The Pleasure Of Statistical Narcissism

Chapter III

Fed's M1 - 1973

For our second booklet study of M1 as reported by the Federal Reserve Board on a seasonally adjusted basis, we will use 1973 as a base year. That was when oil prices were raised at the end of the year to aberrate all prices.

The year 1973 was not a normal one in the historical sense, although by comparison with more recent years it is not quite as aberrational.

1973 OVERALL ECONOMY WAS STILL GOOD

From the standpoint of straight government-compiled statistics, the 1973 economy was good, in fact, excellent by some observations.

Most signals were go, auto sales were high and in the orthodox sense, 1973 looked like nothing more than a continuation of the super boom of the previous year.

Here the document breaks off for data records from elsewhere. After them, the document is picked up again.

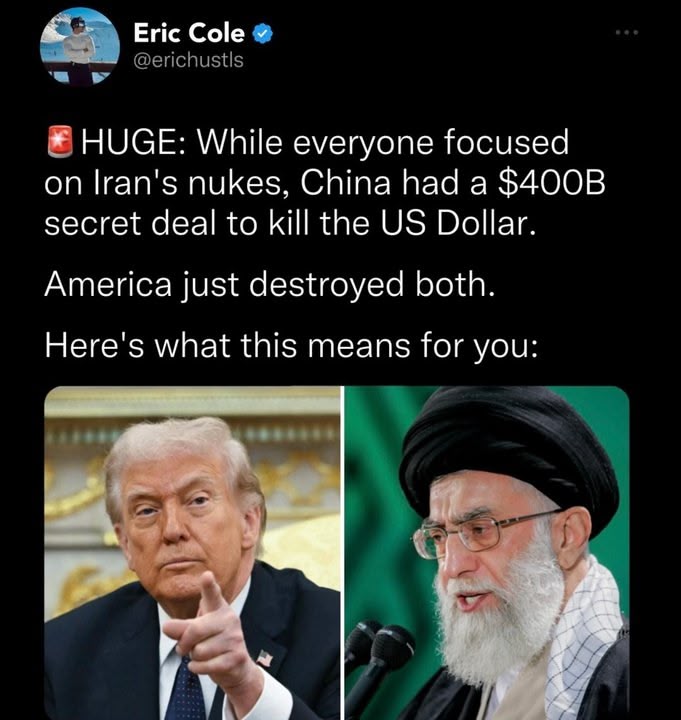This screenshot has width=681, height=720.
Task: Visit the @erichustls handle link
Action: 188,60
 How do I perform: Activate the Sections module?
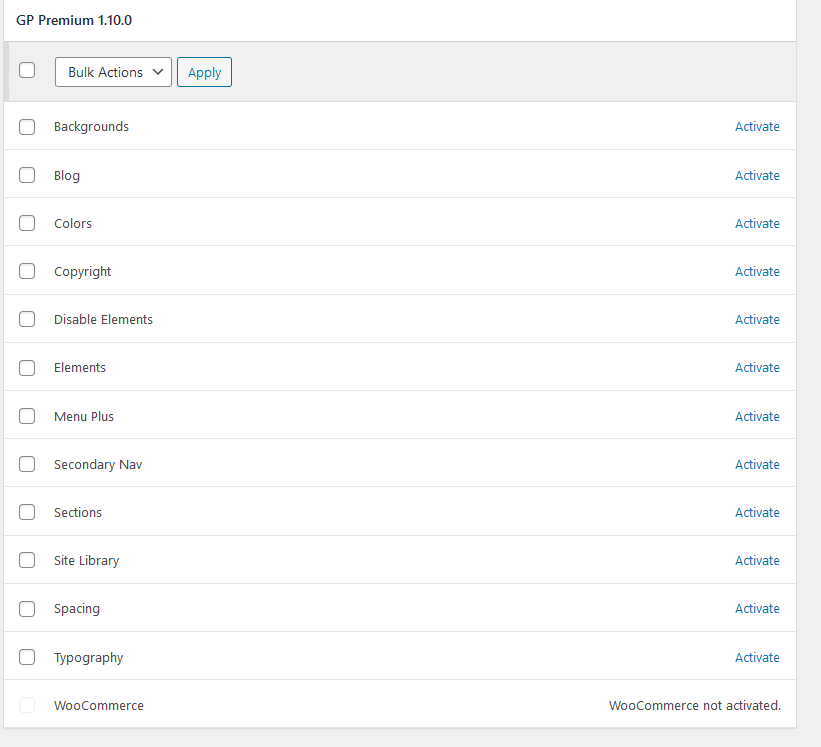pos(757,512)
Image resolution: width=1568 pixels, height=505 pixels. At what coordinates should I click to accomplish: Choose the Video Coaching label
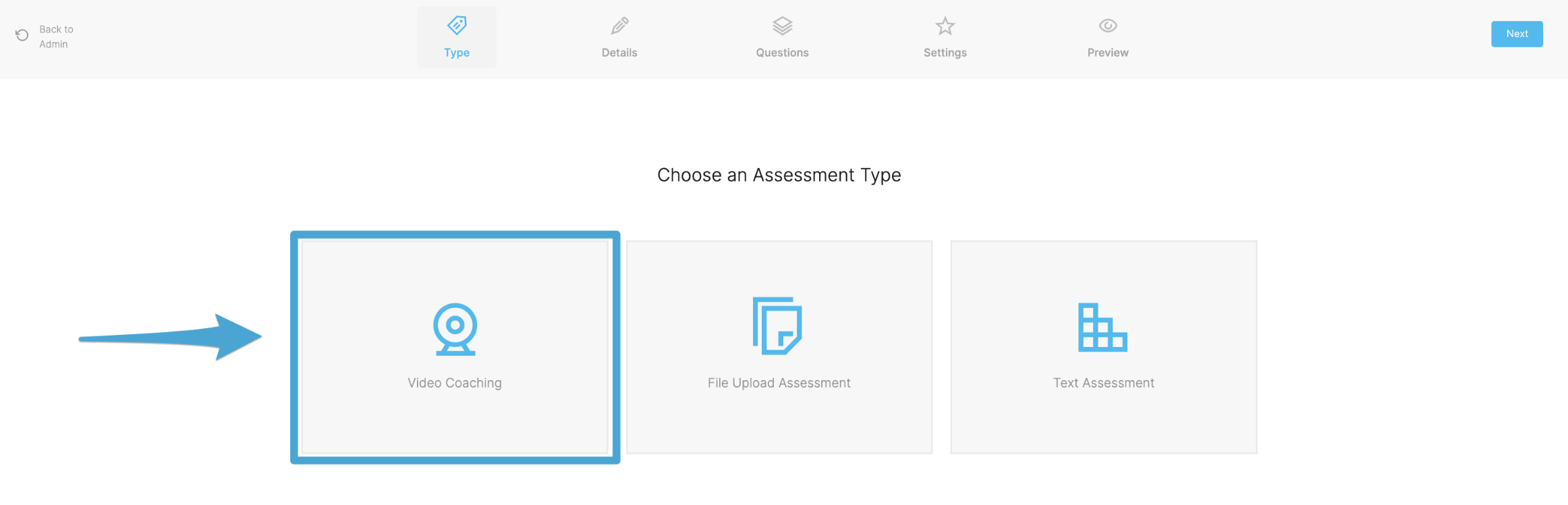click(x=455, y=383)
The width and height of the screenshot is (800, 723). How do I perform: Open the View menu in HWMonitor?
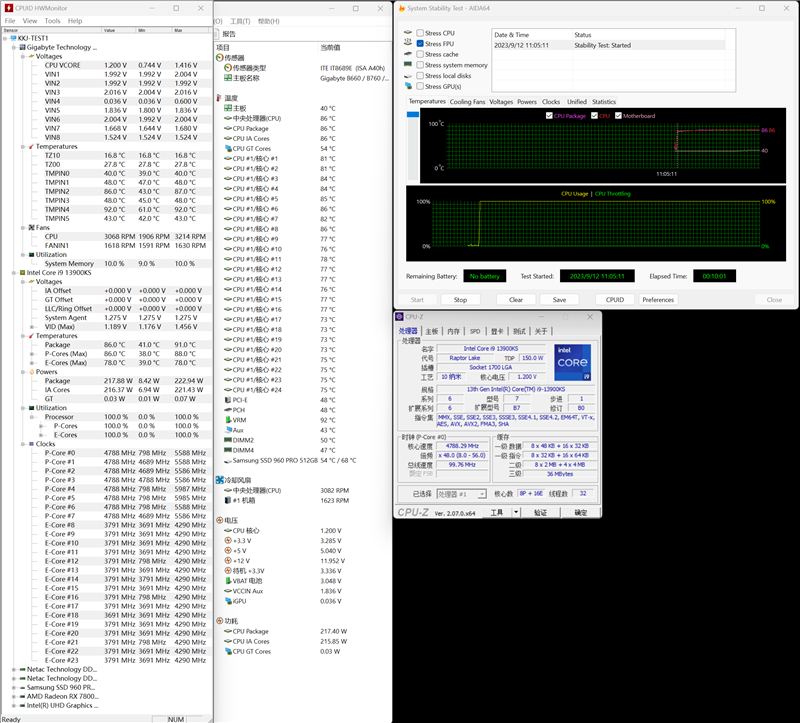point(29,20)
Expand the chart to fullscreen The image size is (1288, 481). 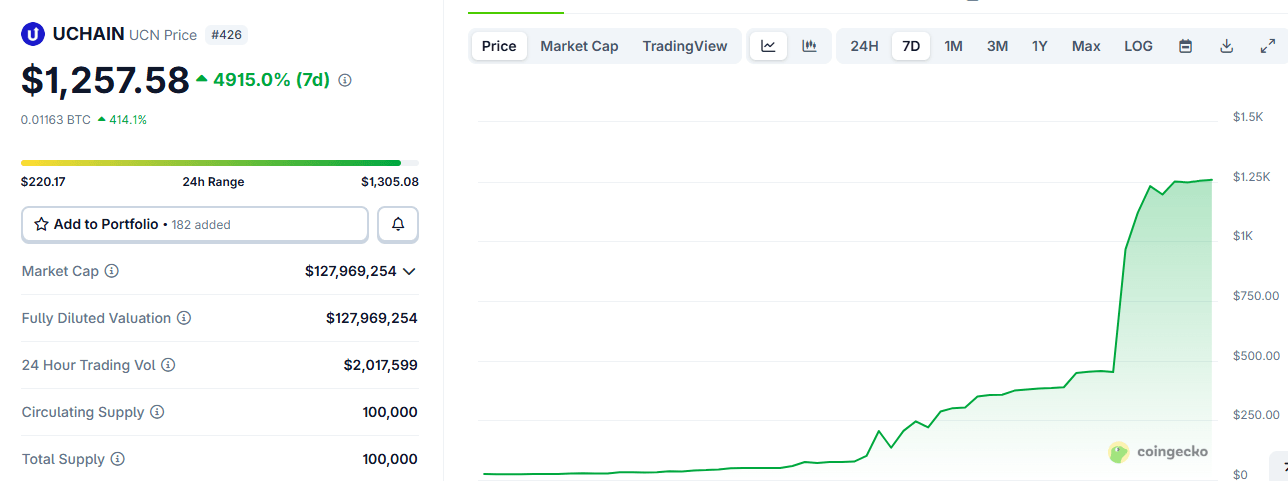1267,46
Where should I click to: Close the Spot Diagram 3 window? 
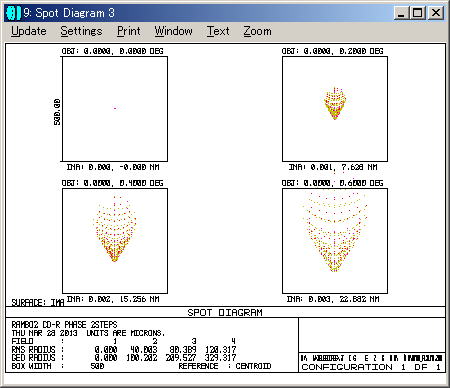pos(436,13)
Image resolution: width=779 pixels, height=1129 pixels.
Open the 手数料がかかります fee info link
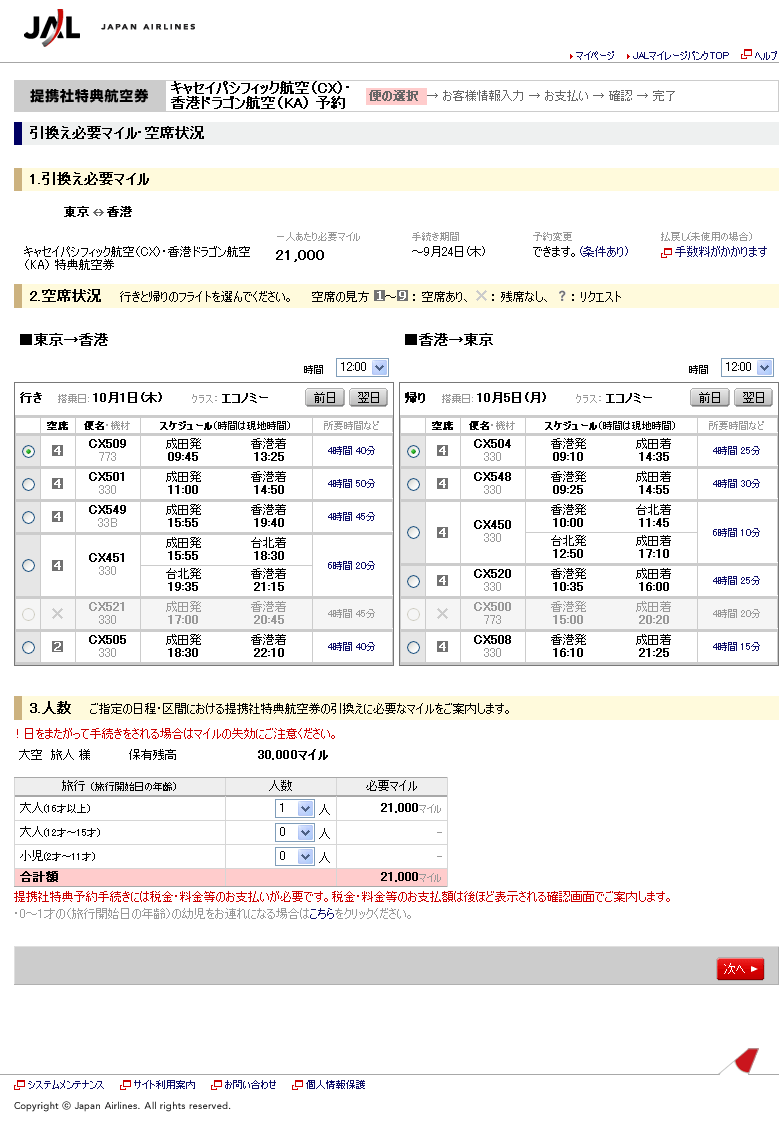pos(720,252)
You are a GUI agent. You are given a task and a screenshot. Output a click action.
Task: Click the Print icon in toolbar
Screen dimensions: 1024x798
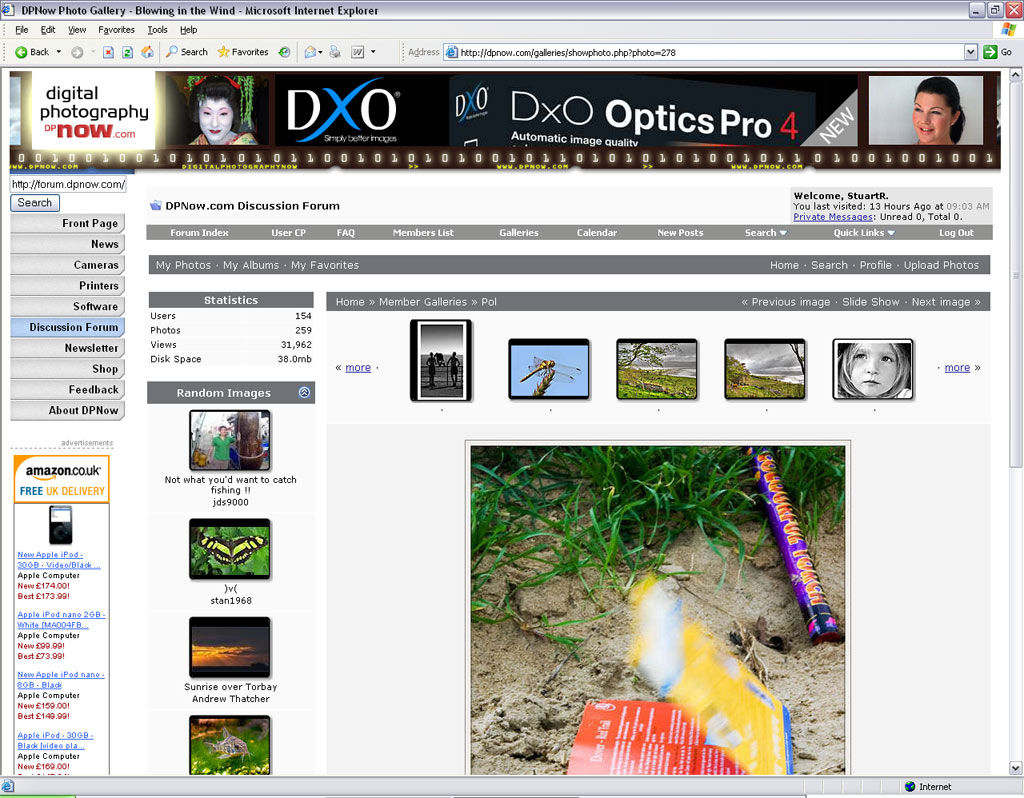coord(335,52)
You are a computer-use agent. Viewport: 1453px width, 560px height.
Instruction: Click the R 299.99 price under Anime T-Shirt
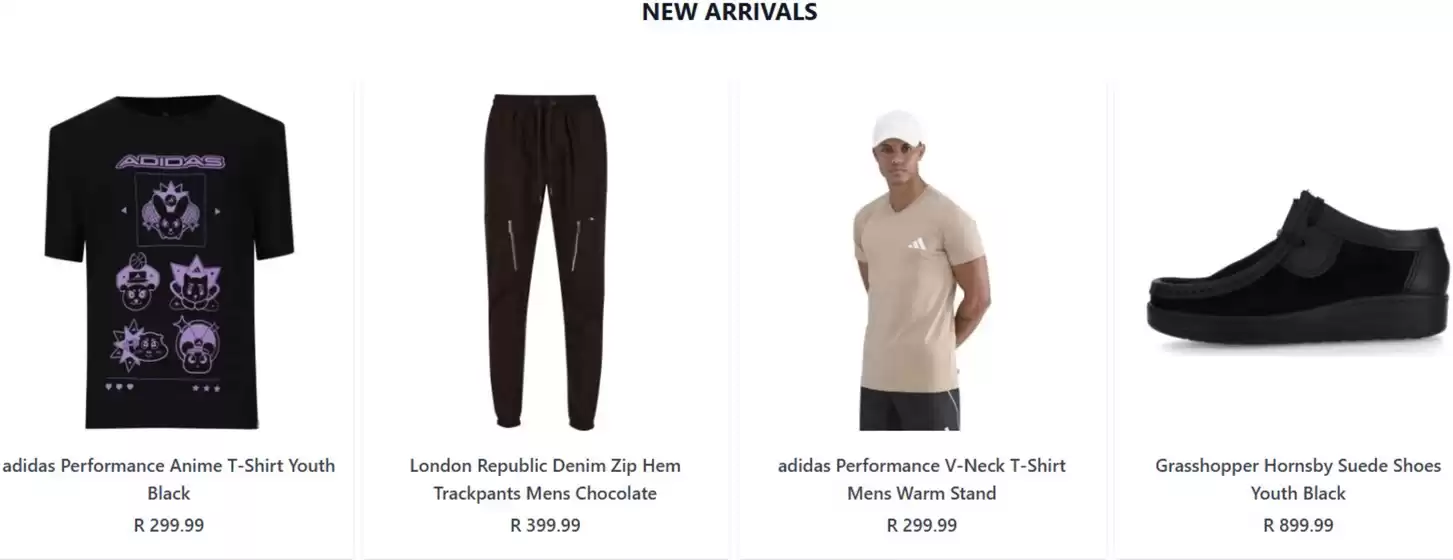coord(168,525)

Beneath the surface though, it was not all that rosey.

BUT THE BOOM WAS ARTIFICIAL

The 1973 stage of the boom was artificial.

It was caused by hedge buying of autos and other consumer Jurables by people desirous of beating rising prices, before they knew about oil price rises.

And it was staged against a whopping three-tier drop in Sindlinger's measured consumer confidence triggered initially by the junking of the wage-price controls and the end of the Vietnam War in January and later in the year by the Arab oil embargo.

1973 was the last year for demand/pull inflation where money was in demand to fuel the hedge buying to beat the rising prices of inflation.

Fed's M1 For 1973

RECESSION WAS FORECAST IN APRIL 1973

We projected at the time that the hedge buying borrowing of cars from future model years, and the decline in confidence would lead to a recession in 1974. This forecast was made by Sindlinger in April 1973 as the economy was booming, from demand/pull inflation.

Nevertheless, the 1973 M1 figures, even on a seasonally adjusted basis, reflected the hefty input of funds by hedge buying consumers into the money supply.

The money growth trends were quite typical, with a normal post-Christmas decline in January.

The low point of the year was $254.3 billion in the week ended January, 31st, as originally reported.

From then on, M1 continued in a general upward trend with the year's peak of $269 billion registered in the week ended December 26th, the final full week of 1973.

(It is important to remember that seasonally adjusted figures are smoother than raw figures and generally show smaller week-to-week changes. Thus, such major bulges as those caused by Easter spending, vacations, and sending children back-to-school are already moderated.)

As the weekly table next page shows, M1 as originally reported seasonally adjusted had a low to high gain during 1973 of $14.7 billion.

During January 1974, as the 1973 seasonal adjustments were revised, the Fed said the low to high gain was $16.0 billion.

Then, three years later in January 1976 all 1973 M1 figures were revised again, the Fed had the low to high gain back down to $14.6 billion, near the original figure.